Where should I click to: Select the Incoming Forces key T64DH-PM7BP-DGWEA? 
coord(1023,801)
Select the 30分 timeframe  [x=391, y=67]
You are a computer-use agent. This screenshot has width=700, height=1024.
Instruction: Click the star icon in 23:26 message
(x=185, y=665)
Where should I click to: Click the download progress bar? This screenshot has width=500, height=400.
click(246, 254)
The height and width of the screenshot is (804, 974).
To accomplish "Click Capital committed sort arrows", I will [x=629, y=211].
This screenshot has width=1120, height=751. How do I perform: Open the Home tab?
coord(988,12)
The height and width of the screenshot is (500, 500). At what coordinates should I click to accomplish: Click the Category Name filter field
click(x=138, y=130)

[PROBLEM REQUIREMENTS] Put everything from the line containing "Where should I click to: Click" down to the end of the data into a numbered list, skipping any blank lines.

[EXERCISE ANSWER]
1. Where should I click to: Click the download progress bar? This screenshot has width=500, height=400.
2. click(246, 254)
3. The height and width of the screenshot is (804, 974).
4. To accomplish "Click Capital committed sort arrows", I will [x=629, y=211].
5. This screenshot has width=1120, height=751. How do I perform: Open the Home tab?
6. coord(988,12)
7. The height and width of the screenshot is (500, 500). At what coordinates should I click to accomplish: Click the Category Name filter field
8. click(x=138, y=130)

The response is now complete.